The 573 was graced this weekend with the presence of dear friend Gay Wilgus, following her attendance at the Conference on College Composition in St. Louis last week. I met Gaywho is now a tenured professor in the City College of New York’s School of Educationover twenty years ago while we were in graduate school in New York. We were privileged to study together with Renate Bridenthal, co-author of Becoming Visible: Women in European History.


But we had first met in Michele Wallace’s English/Women’s Studies class. It was shortly after Invisibility Blues had been published and our professor's concern with representations of women of color in fiction and film, or lack thereof, was still very much on her mind. I asked Gay what, if anything, she recalled from our experiences in the class, and a wonderful conversation ensued.



GW: I remember Michele’s fascinating frame-by-frame analysis of movies with black women—Imitation of Life, Gone With the Wind, and others—in which she showed that if very dark women appeared at all, they were far back in the frame. I remember that the woman who served as the model for Aunt Jemima didn’t like pancakes at all!

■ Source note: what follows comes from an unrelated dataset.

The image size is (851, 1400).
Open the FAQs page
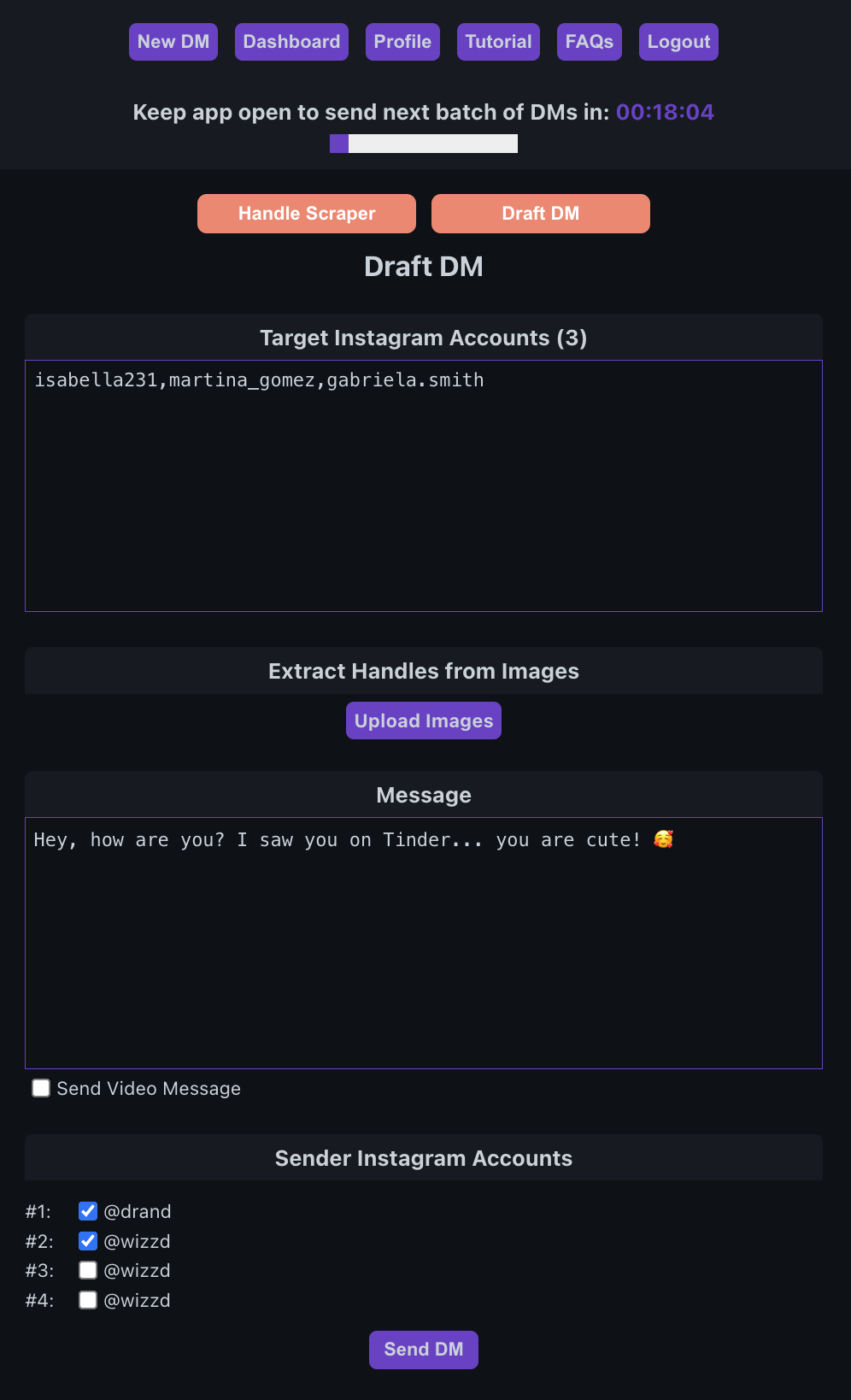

FM: Are writing and visibility connected for you?

GW: In a big way. The most anguishing and potentially rewarding aspect of writing is that it can make one’s self—one’s opinions, emotions and perspectives—visible. Composition offers the challenge and possibility of writing from the self to the page in a way you can be happy with. 

The writing assignments I give my students are specifically not personal opinion pieces. This is because it’s typically all they’ve been asked to write as undergraduates. I think this might be related to a writing teaching movement in the 1980s influenced by Peter Elbow’s work, among others, advocating starting people right from where they are. The idea being that for a new writer, writing about the familiar takes the fear out of it. I find it problematic to ask students to express opinions about matters on which they have been given too little information. I’ve been put in that position myself and found myself thinking: I don’t have an opinion; I don’t know enough about it!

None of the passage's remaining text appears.